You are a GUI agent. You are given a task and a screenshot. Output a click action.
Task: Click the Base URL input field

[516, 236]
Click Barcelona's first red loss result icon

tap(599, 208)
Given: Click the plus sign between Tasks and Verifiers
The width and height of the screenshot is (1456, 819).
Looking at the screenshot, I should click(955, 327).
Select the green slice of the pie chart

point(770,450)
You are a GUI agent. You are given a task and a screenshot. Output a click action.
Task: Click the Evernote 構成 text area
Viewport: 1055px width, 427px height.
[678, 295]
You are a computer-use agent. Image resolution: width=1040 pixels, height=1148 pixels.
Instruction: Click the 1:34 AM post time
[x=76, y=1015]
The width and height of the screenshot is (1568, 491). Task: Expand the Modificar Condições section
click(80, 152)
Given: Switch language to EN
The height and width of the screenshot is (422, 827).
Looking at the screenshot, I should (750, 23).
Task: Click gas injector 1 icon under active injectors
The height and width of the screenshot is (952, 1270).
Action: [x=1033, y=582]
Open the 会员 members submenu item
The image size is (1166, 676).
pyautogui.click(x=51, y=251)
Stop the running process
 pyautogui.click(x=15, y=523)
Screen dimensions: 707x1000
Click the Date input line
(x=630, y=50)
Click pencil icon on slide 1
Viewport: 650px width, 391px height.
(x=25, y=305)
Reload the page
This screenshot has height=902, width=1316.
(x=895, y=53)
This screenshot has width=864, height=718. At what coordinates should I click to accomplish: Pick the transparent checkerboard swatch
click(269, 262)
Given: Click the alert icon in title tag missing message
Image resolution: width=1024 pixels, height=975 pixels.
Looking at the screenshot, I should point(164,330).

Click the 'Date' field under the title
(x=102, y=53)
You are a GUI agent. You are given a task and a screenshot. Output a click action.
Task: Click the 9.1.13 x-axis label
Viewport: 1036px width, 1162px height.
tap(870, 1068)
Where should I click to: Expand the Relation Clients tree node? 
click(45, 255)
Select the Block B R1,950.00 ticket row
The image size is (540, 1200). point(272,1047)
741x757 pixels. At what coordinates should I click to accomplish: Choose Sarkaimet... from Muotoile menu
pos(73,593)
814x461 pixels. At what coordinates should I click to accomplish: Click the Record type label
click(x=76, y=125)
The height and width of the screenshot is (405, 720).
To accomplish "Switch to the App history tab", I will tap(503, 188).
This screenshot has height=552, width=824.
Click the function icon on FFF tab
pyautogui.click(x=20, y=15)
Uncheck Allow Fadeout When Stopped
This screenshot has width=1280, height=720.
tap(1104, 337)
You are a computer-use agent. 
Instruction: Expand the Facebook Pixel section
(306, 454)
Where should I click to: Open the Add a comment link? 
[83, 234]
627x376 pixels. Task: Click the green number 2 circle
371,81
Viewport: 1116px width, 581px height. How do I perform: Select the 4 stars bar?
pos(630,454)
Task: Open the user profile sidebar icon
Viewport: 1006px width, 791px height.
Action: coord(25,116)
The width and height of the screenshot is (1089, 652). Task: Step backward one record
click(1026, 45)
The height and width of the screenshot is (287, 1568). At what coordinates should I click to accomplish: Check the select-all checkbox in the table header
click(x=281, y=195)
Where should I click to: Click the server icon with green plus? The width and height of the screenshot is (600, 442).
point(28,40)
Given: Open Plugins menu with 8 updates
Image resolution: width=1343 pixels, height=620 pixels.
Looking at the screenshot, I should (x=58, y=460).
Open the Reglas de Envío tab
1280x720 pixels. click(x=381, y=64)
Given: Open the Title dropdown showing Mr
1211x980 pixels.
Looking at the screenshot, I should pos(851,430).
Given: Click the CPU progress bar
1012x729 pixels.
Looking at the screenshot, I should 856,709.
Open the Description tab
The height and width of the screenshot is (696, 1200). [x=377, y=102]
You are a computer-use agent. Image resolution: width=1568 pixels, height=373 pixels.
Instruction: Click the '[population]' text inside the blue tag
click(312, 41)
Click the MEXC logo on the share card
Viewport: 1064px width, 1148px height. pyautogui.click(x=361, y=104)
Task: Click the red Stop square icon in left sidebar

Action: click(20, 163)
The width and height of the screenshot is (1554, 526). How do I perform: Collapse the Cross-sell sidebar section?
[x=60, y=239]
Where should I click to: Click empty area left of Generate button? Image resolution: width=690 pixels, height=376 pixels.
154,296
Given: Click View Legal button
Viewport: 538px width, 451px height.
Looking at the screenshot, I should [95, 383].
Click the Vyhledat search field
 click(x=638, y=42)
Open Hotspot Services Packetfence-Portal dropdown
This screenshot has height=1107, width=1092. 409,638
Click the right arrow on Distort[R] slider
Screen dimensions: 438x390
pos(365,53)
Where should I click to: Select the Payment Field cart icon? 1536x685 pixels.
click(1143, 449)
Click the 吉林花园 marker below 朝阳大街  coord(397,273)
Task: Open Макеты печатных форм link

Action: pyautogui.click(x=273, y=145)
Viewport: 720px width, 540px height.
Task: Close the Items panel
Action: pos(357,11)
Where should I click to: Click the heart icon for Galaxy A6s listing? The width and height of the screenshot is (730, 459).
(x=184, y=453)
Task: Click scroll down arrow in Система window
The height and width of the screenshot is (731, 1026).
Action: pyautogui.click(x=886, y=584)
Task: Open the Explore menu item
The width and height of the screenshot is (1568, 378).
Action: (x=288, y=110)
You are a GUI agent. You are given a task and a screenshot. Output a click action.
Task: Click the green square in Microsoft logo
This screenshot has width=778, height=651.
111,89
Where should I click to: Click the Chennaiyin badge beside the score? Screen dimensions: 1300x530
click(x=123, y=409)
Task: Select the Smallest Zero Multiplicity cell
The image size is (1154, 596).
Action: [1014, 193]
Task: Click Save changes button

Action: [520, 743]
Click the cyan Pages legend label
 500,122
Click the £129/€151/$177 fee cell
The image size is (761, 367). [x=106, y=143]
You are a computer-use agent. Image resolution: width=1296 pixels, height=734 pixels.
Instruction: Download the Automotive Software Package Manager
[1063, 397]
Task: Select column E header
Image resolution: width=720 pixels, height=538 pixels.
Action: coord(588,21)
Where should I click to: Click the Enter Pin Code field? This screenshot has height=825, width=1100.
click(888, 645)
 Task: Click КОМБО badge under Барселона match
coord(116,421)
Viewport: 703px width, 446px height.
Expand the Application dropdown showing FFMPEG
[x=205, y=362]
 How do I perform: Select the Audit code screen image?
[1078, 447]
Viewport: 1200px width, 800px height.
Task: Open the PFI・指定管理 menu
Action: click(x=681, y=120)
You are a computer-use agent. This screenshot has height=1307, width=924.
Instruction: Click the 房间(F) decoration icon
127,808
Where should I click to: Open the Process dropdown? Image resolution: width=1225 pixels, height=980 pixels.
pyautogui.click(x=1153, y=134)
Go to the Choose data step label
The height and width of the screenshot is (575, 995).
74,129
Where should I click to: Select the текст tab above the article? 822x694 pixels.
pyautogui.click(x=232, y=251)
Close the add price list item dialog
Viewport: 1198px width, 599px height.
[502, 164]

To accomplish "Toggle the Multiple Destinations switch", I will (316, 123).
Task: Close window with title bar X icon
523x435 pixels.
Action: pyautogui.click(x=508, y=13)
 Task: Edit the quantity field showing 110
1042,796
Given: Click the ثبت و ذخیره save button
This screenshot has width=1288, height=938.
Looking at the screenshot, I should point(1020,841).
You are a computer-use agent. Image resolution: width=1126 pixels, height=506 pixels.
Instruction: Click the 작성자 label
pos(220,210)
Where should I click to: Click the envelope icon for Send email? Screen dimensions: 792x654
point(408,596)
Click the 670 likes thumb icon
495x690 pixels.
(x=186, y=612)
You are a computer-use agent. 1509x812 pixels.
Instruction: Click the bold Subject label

* **Task goal**
Nothing but a number should be given: the count of lines in the records that contain the word "agent".

* **Written answer**
11